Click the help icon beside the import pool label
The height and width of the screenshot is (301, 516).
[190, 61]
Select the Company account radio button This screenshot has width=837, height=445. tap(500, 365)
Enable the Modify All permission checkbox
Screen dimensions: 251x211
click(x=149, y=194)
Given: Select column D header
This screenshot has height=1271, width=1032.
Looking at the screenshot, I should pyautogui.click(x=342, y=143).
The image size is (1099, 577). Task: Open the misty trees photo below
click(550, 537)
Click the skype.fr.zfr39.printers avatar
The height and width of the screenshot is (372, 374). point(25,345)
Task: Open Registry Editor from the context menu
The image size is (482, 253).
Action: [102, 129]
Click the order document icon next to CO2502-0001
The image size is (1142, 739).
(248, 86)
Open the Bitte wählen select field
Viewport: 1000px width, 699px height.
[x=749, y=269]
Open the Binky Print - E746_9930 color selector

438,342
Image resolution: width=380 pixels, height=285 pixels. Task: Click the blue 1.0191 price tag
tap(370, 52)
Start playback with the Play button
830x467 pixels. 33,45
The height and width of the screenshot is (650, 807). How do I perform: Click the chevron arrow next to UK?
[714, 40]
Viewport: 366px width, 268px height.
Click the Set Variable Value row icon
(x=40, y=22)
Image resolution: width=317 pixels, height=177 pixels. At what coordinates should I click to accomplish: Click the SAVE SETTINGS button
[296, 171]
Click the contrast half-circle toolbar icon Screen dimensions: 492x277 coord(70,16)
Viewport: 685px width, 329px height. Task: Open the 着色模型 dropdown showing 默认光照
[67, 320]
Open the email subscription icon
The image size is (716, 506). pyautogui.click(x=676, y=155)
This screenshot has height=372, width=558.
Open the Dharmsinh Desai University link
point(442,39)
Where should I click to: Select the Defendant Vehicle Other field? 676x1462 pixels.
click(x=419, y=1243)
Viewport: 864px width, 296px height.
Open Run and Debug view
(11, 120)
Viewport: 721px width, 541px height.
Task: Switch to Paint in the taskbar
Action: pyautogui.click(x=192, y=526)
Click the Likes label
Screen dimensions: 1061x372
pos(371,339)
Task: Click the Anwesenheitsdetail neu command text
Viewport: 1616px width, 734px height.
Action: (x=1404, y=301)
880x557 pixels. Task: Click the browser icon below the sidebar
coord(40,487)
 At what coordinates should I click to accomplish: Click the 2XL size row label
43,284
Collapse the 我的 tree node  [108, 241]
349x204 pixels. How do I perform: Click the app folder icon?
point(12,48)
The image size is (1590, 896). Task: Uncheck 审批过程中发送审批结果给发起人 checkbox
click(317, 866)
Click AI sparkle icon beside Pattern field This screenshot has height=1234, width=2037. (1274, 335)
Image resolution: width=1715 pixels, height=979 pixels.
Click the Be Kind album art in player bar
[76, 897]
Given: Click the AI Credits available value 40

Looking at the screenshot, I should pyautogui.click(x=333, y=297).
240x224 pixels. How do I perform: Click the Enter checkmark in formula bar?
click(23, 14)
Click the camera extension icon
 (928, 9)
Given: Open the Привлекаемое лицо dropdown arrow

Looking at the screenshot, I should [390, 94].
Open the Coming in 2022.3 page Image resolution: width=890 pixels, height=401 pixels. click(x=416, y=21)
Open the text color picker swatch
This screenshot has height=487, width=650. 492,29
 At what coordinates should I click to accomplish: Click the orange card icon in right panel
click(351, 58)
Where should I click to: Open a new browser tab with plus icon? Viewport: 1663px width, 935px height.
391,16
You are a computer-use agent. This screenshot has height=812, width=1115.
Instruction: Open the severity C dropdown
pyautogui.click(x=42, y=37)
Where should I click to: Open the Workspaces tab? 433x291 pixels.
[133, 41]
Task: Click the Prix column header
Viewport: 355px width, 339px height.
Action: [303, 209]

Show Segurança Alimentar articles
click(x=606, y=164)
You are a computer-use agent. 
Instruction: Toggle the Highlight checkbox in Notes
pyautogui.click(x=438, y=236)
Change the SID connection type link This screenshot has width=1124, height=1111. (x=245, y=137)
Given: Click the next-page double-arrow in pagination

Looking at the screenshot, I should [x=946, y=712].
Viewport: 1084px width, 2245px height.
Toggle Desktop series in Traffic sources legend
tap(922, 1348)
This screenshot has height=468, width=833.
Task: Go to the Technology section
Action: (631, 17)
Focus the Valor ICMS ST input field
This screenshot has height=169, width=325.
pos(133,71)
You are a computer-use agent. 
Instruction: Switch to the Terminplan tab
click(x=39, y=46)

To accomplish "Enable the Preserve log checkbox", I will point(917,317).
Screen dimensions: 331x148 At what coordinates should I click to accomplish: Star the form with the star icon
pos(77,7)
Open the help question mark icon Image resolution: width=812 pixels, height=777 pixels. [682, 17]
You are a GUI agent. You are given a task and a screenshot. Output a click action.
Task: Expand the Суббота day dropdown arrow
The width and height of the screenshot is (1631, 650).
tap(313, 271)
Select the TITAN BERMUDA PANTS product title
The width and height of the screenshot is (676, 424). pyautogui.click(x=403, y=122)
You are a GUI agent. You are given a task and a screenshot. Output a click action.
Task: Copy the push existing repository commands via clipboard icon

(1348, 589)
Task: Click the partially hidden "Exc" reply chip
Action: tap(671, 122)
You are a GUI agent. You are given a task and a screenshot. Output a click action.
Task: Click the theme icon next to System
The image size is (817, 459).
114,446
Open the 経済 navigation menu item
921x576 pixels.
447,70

########################################

-- What the exercise asks --
Set down again, word for word, the lines of the records above from the line containing "Click AI sparkle" through the line containing "Open the help", including both of those lines.

-- Completed exercise --
Click AI sparkle icon beside Pattern field This screenshot has height=1234, width=2037. (1274, 335)
Image resolution: width=1715 pixels, height=979 pixels.
Click the Be Kind album art in player bar
[76, 897]
Given: Click the AI Credits available value 40

Looking at the screenshot, I should pyautogui.click(x=333, y=297).
240x224 pixels. How do I perform: Click the Enter checkmark in formula bar?
click(23, 14)
Click the camera extension icon
 (928, 9)
Given: Open the Привлекаемое лицо dropdown arrow

Looking at the screenshot, I should [390, 94].
Open the Coming in 2022.3 page Image resolution: width=890 pixels, height=401 pixels. click(x=416, y=21)
Open the text color picker swatch
This screenshot has height=487, width=650. 492,29
 At what coordinates should I click to accomplish: Click the orange card icon in right panel
click(351, 58)
Where should I click to: Open a new browser tab with plus icon? Viewport: 1663px width, 935px height.
391,16
You are a computer-use agent. This screenshot has height=812, width=1115.
Instruction: Open the severity C dropdown
pyautogui.click(x=42, y=37)
Where should I click to: Open the Workspaces tab? 433x291 pixels.
[133, 41]
Task: Click the Prix column header
Viewport: 355px width, 339px height.
Action: [303, 209]

Show Segurança Alimentar articles
click(x=606, y=164)
You are a computer-use agent. 
Instruction: Toggle the Highlight checkbox in Notes
pyautogui.click(x=438, y=236)
Change the SID connection type link This screenshot has width=1124, height=1111. (x=245, y=137)
Given: Click the next-page double-arrow in pagination

Looking at the screenshot, I should [x=946, y=712].
Viewport: 1084px width, 2245px height.
Toggle Desktop series in Traffic sources legend
tap(922, 1348)
This screenshot has height=468, width=833.
Task: Go to the Technology section
Action: (631, 17)
Focus the Valor ICMS ST input field
This screenshot has height=169, width=325.
pos(133,71)
You are a computer-use agent. 
Instruction: Switch to the Terminplan tab
click(x=39, y=46)

To accomplish "Enable the Preserve log checkbox", I will point(917,317).
Screen dimensions: 331x148 At what coordinates should I click to accomplish: Star the form with the star icon
pos(77,7)
Open the help question mark icon Image resolution: width=812 pixels, height=777 pixels. [682, 17]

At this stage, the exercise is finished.